I think the ‘World Music’ is a label that doesn’t fit anyone. I don’t feel very comfortable with that label. People have already an idea of what world music is. I may be completely wrong, but when I hear ‘world music’ that’s what I have in mind—music from some tribes anywhere in the world or very small groups of people doing their thing. That’s what I understand by ‘world music.’ And I don’t think it’s a good label for anyone, because sounds that are made with similar instruments in different parts of the world sound totally different. It’s like the label of ‘folk.’ Sometimes I get labeled as a folk musician because I’m playing with an acoustic guitar. If I played exactly the same music with an electric guitar, then there would be no room for me in folk. Sometimes it’s necessary to label music in order to help people to know what it is. But honestly, I think that confuses them rather than help them to know what’s about. I’m talking about everyone, not only what I do.

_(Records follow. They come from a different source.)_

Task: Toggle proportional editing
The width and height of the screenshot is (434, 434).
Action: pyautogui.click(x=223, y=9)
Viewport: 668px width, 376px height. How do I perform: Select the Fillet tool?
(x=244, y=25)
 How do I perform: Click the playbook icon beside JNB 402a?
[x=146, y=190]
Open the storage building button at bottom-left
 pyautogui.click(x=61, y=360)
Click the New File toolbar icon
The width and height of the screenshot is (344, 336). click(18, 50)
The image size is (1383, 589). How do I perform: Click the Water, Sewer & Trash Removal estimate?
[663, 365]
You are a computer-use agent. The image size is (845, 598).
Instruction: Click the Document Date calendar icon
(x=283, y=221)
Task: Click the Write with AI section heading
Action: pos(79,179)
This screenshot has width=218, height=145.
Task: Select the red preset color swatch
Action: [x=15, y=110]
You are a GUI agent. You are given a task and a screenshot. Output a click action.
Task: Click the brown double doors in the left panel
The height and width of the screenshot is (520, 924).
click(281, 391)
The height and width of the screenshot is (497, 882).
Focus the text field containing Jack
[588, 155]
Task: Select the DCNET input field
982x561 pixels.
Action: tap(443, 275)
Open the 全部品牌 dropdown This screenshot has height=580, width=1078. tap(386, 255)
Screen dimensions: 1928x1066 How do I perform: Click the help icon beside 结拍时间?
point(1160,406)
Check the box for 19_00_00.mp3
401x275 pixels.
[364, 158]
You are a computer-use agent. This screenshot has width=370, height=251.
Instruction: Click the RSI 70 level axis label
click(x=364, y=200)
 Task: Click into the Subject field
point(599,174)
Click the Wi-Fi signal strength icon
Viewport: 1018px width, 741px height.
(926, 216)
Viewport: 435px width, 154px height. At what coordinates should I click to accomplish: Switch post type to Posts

Juana Molina on music genres (interviewed by Araceli Cruz for The Village Voice, 2008)
Juana and genres… that is a complicated theme. What kind of music does she play? As she said, World music can’t fit anyone, because it’s so vague and makes artists look like exotic species from Narnia. Let’s not even talk about Latin as a genre – as a geographical reference it’s of course acceptable. But what about Folk? That seems to fit her sometimes, especially if we consider Argentine folkloric music. I actually think that when she complains about being tagged as electro-folk, is against the idea of folk as “anything that involves an acoustic guitar”, but she sometimes recognizes the folklore – “Zamba corta” is the clearest example, but notice also all the nature that her music encloses.
But what happens now that she plays electric guitar? Does the folklore still fit her? Does it go beyond the instruments? Sometimes I can feel the folklore in Wed21, but to say the truth, I don’t know if it’s really there or if it’s just my ignorance.